▸ WHAT NEEDS TO BE DONE
Make an exact copy of the entries that come next.

▸ PROVIDED MATERIAL
>>>>

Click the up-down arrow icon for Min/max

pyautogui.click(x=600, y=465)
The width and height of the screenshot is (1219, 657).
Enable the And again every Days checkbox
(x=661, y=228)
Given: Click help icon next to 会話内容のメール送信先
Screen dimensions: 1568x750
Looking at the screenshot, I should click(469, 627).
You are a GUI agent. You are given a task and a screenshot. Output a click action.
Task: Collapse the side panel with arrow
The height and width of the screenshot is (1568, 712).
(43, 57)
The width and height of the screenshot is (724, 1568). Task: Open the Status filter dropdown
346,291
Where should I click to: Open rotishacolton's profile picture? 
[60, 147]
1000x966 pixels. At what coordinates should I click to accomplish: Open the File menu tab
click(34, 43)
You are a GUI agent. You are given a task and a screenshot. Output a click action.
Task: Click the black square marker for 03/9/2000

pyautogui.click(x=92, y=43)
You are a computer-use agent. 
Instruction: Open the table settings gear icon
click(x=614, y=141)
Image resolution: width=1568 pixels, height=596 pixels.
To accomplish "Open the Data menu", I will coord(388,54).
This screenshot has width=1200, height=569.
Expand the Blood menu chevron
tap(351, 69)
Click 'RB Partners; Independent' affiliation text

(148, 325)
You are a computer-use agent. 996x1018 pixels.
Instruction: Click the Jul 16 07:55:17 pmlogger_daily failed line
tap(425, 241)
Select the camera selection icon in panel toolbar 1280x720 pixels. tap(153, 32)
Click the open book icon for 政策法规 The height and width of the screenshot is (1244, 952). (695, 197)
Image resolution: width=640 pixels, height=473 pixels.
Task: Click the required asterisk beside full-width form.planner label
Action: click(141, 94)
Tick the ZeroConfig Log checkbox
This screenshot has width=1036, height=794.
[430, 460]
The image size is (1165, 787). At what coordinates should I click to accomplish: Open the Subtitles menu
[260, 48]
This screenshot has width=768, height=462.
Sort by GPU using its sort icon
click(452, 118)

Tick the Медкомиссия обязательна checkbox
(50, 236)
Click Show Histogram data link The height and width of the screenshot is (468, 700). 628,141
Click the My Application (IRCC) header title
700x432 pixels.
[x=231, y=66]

<<<<

▸ ANSWER TO THIS PROBLEM
Click the up-down arrow icon for Min/max

pyautogui.click(x=600, y=465)
The width and height of the screenshot is (1219, 657).
Enable the And again every Days checkbox
(x=661, y=228)
Given: Click help icon next to 会話内容のメール送信先
Screen dimensions: 1568x750
Looking at the screenshot, I should click(469, 627).
You are a GUI agent. You are given a task and a screenshot. Output a click action.
Task: Collapse the side panel with arrow
The height and width of the screenshot is (1568, 712).
(43, 57)
The width and height of the screenshot is (724, 1568). Task: Open the Status filter dropdown
346,291
Where should I click to: Open rotishacolton's profile picture? 
[60, 147]
1000x966 pixels. At what coordinates should I click to accomplish: Open the File menu tab
click(34, 43)
You are a GUI agent. You are given a task and a screenshot. Output a click action.
Task: Click the black square marker for 03/9/2000

pyautogui.click(x=92, y=43)
You are a computer-use agent. 
Instruction: Open the table settings gear icon
click(x=614, y=141)
Image resolution: width=1568 pixels, height=596 pixels.
To accomplish "Open the Data menu", I will coord(388,54).
This screenshot has width=1200, height=569.
Expand the Blood menu chevron
tap(351, 69)
Click 'RB Partners; Independent' affiliation text

(148, 325)
You are a computer-use agent. 996x1018 pixels.
Instruction: Click the Jul 16 07:55:17 pmlogger_daily failed line
tap(425, 241)
Select the camera selection icon in panel toolbar 1280x720 pixels. tap(153, 32)
Click the open book icon for 政策法规 The height and width of the screenshot is (1244, 952). (695, 197)
Image resolution: width=640 pixels, height=473 pixels.
Task: Click the required asterisk beside full-width form.planner label
Action: click(141, 94)
Tick the ZeroConfig Log checkbox
This screenshot has width=1036, height=794.
[430, 460]
The image size is (1165, 787). At what coordinates should I click to accomplish: Open the Subtitles menu
[260, 48]
This screenshot has width=768, height=462.
Sort by GPU using its sort icon
click(452, 118)

Tick the Медкомиссия обязательна checkbox
(50, 236)
Click Show Histogram data link The height and width of the screenshot is (468, 700). 628,141
Click the My Application (IRCC) header title
700x432 pixels.
[x=231, y=66]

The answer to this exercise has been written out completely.